“Grande parte da obra de Nadir está inédita e, em cada exposição, haverá sempre um núcleo inédito”, afirmou hoje a viúva do artista plástico e presidente da Fundação Nadir Afonso, Laura Afonso.

Nadir Afonso nasceu a 4 de dezembro de 1920, em Chaves, e foi um arquiteto, pintor e pensador português, tendo morrido a 11 de dezembro de 2013. Diplomou-se em arquitetura, trabalhou com Le Corbusier e Oscar Niemeyer, e estudou pintura em Paris.

“Há muitos quadros, muitas pinturas de Nadir que não foram vistas pelo público. Nadir assumia-se como ‘laboro-maníaco’ e, no fundo, a pintura era para ele um hobby, uma paixão, era uma obsessão, era tudo”, salientou Laura Afonso.

O Museu de Arte Contemporânea Nadir Afonso (MACNA), em Chaves, inaugura no sábado a exposição “Nadir, Sujectum” constituída por 90 obras, das quais 34 são inéditas.

Segundo a unidade museológica, em comunicado, “esta proposta pretende apresentar uma perspetiva diferente da obra nadiriana, onde se conjuga a relação entre a geometria e a figuração”.

A exposição “adota um percurso que vai dos estudos às pinturas, passando pelos guaches, mostrando assim outra visão do pintor, muito pautado por obras de composições geométricas, ‘espacillimités’ e pintura de cidades”.

Aquela mostra estará patente ao público até dia 29 de novembro de 2020.

Laura Afonso referiu que, ao longo do ano, se realizarão várias exposições de homenagem ao artista plástico, em várias localidades como Boticas, Coimbra, Porto e Lisboa.

Serão ainda, de acordo com a responsável, promovidos ciclos de conferências e editadas as obras de Nadir.

“É conhecido como pintor, arquiteto, mas era também um pensador, um filósofo da arte. Toda a sua obra escrita, o seu trabalho escrito, versa a filosofia estética, versa a tentativa de compreensão do fenómeno artístico, de levar a arte ao nível da consciência e da racionalidade”, frisou.

A Câmara de Boticas vai também promover um concurso dirigido às escolas, com a atribuição de prémios para os alunos dos diversos graus de ensino.

Entretanto, foi já lançado pelos CTT um selo com a fotografia de Nadir, comemorativo do seu centenário, e a TAP atribuiu o seu nome a um avião.

“Nadir quando era criança dizia que gostava de ter asas e voar.
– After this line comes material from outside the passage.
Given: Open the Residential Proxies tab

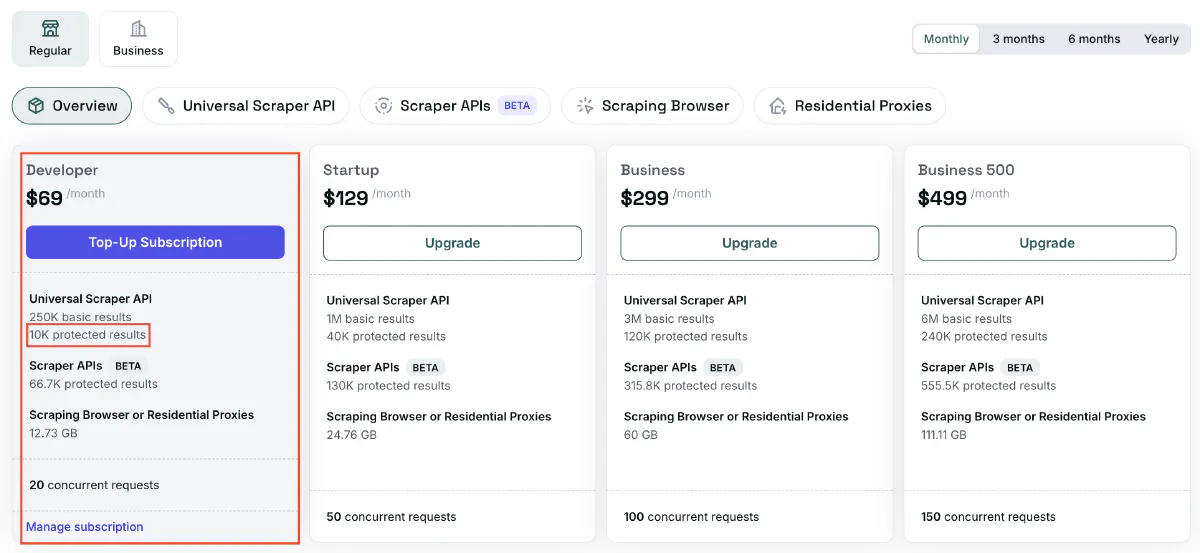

Agora já voa”, salientou Laura Afonso.

De acordo com a responsável, ao longo do ano serão realizadas “cerca de duas dúzias de iniciativas” que têm também como objetivo “divulgar a obra Nadir Afonso”.
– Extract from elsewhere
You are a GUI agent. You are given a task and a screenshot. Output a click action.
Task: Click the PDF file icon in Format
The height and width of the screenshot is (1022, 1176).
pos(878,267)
“Eu penso que a obra de Nadir talvez ainda não seja muito conhecida do grande público”, apontou Laura Afonso.

As comemorações envolvem a Fundação Nadir Afonso, museus, autarquias, universidades e o Ministério da Cultura.

O ano 2020 fica também marcado pela polémica demolição do edifício da panificadora de Vila Real, projetado por Nadir Afonso.

O imóvel, construído em 1965 e que estava devoluto há vários anos, marca a carreira de Nadir Afonso por ser sido um dos seus últimos projetos de arquitetura.

Aquele espaço privado vai servir para a ampliação e renovação do supermercado LIDL na cidade transmontana.

Laura Afonso lamentou esta demolição e considerou que se tratou de uma “situação incompreensível”.

“O LIDL preconiza fazer projetos especiais para edifícios únicos em toda a parte, exceto em Vila Real. Em Vila Real prefere-se demolir a recuperar”, referiu.

O edifício tem um projeto congénere em Chaves, desenhado três anos antes.

Em fevereiro foi anunciada a Direção-Geral do Património Cultural anunciou a abertura do procedimento de classificação da panificadora de Chaves, o que resultou de uma proposta da Direção Regional de Cultura do Norte.

O processo vai ser apreciado pelo Conselho Nacional de Cultura que irá decidir que tipo de classificação vai ser proposta para aquele espaço.